We use patent data contained in PATSTAT to measure technological capabilities of countries. PATSTAT collects all the patents (approximately 100 millions) by different Patent Offices (almost 100) all around the World. The time span is extremely broad, going from mid-19th century to today. Patent Offices organize knowledge by tagging each patent with one or more codes from the International Patent Classification (IPC). IPC codes define a hierarchical classification consisting of six levels (sections, sub-sections, classes, sub-classes, groups, sub-groups), ranging between 8 and over 70 thousand codes (note that we discard classes “99” and sub-classes “Z”, as they represent other technologies not classified in other classes or sub-classes, and they are therefore not well defined). PATSTAT also records the country of origin of the applicant (usually a firm) of each patent. Finally, PATSTAT defines “families” of patents according to primary citations among them³¹, i.e., all patents with common priorities. Indeed, multiple patents could be referred to the same innovation, for example because the same firm applied to different patent offices to extend the protection of their patent to wider markets, or because specific patent offices have heterogeneous regulation about the limits of one patent. In particular we use INPADOC families, or extended family, which collects all the documents that are directly or indirectly linked by one or more priorities.
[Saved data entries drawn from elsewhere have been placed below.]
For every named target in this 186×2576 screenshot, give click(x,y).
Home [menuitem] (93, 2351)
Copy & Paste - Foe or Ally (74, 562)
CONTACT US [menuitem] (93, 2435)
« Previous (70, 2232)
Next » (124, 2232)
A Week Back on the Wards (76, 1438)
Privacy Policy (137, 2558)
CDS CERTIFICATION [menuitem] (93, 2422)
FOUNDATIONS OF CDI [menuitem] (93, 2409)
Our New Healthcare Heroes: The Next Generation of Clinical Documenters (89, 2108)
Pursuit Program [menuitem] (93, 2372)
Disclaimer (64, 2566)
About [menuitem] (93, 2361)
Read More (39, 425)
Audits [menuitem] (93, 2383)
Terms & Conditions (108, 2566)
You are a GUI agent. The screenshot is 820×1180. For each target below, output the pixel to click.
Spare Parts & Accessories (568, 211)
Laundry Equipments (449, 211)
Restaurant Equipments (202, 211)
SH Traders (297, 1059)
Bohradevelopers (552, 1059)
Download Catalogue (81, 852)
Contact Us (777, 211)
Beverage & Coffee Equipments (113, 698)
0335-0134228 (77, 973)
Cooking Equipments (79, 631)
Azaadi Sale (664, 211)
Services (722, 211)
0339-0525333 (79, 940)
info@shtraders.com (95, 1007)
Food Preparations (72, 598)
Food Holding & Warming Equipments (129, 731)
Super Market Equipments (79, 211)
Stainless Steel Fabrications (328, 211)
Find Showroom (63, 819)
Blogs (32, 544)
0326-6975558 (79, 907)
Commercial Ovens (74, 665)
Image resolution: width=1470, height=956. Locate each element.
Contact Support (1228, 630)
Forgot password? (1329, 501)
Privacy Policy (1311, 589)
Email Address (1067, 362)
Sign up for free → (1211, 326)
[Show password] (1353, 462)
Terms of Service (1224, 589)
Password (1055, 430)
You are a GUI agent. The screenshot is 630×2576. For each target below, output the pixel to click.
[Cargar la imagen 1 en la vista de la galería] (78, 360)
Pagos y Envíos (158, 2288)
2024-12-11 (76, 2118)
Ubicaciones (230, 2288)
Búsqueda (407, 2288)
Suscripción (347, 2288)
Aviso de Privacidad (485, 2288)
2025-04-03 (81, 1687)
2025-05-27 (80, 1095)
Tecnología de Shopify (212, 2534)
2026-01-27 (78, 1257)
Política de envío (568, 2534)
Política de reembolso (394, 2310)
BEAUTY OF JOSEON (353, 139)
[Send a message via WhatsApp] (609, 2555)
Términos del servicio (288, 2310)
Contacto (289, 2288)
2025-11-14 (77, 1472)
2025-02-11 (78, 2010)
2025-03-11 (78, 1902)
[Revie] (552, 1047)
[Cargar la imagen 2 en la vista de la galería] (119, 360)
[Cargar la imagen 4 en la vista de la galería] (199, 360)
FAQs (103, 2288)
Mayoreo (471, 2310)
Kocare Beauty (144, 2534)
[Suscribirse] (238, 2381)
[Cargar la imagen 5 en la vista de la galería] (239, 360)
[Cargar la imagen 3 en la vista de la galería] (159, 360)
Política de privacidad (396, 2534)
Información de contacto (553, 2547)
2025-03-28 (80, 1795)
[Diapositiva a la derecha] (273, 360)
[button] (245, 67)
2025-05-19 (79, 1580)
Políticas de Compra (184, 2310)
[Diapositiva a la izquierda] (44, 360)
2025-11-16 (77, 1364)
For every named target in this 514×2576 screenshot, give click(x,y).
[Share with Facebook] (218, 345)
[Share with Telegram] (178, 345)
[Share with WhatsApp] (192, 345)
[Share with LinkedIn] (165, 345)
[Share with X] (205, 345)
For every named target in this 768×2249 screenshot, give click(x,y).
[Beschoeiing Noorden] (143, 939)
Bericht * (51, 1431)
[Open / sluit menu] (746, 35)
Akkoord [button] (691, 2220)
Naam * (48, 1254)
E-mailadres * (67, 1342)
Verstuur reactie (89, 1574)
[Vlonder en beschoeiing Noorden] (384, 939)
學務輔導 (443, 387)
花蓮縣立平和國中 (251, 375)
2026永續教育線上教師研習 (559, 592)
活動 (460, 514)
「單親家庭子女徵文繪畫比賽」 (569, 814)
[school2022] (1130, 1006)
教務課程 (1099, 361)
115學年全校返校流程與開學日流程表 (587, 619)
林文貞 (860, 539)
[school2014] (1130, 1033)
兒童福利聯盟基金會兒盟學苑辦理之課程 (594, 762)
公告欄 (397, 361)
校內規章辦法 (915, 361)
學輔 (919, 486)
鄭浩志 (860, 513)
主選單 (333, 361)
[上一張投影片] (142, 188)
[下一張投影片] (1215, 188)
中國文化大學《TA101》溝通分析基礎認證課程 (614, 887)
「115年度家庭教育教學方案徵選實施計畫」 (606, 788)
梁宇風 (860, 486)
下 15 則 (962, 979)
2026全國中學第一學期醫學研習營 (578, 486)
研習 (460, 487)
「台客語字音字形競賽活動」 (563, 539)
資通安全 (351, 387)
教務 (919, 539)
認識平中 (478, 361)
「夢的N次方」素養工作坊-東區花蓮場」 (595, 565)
The basic units of observation are thus the families of patents. Each family is related to one or more countries, through the origin of the applicants of the patents in the family, and one or more technological code. Of course the technological codes depend on the aggregation used. In constructing the matrices, we assume that each family counts as a unit and thus weights accordingly within the matrix. Hence, for each family found in our dataset in a given year, we evenly split its unit of weight among all the technology codes and all the countries it maps to, for the years in which there were applications for patents in that family. With these caveats in mind, we define W_c,t^T(y) as the number of patent families, or the attributed parts of such families, in the field t (indexed by its IPC code) applied (i.e., filed, not granted) by firms located in country c on year y.

Products

To proxy economic production we use the BACI export data, recorded by the UN COMTRADE and processed by CEPII³². The original database reports the import-export flows among countries with a data span 20 years, from 1995 to 2014. This database includes about 5000 products classified according to the Harmonized System 2007 of the World Customs Organization, which denotes them with a set of 6-digits codes organized in a hierarchical way. A given code is divided into three 2-digit parts, each specifying one level of the hierarchy. Hence, the first part indicates the broadest categories, such as “live animals and animal products” (01xxxx) or “plastics and articles thereof” (39xxxx). The second two digits specify further distinctions in each category, such as “live swine” (0103xx) or “live bovines” (0102xx), while the last two digit are even more specific. The trade flows are quantified in thousands of current US dollars. After a data sanitation procedure, a country-product matrix is obtained, whose generic element W_c,p^P(y) represents the monetary value of the overall export of country c for product p during year y.

Note that by using these data we are implicitly assuming that export is a good proxy for production. Even if this hypothesis is frequent in the economic complexity literature^13,14, we stress that since we are interested in quantifying the capabilities and the competitiveness of countries, using export themselves could be even better than using data on production. Indeed, the very fact to be able to export competitively a given product is an even clearer signal of having the required capabilities, being instead production biased by country-based effects and internal demand. In this respect, internal demand can represent a capability itself, required to develop a comparative advantage. Note also that UN-COMTRADE data take into account the re-exports of countries and so imports do not need to be taken into considerations.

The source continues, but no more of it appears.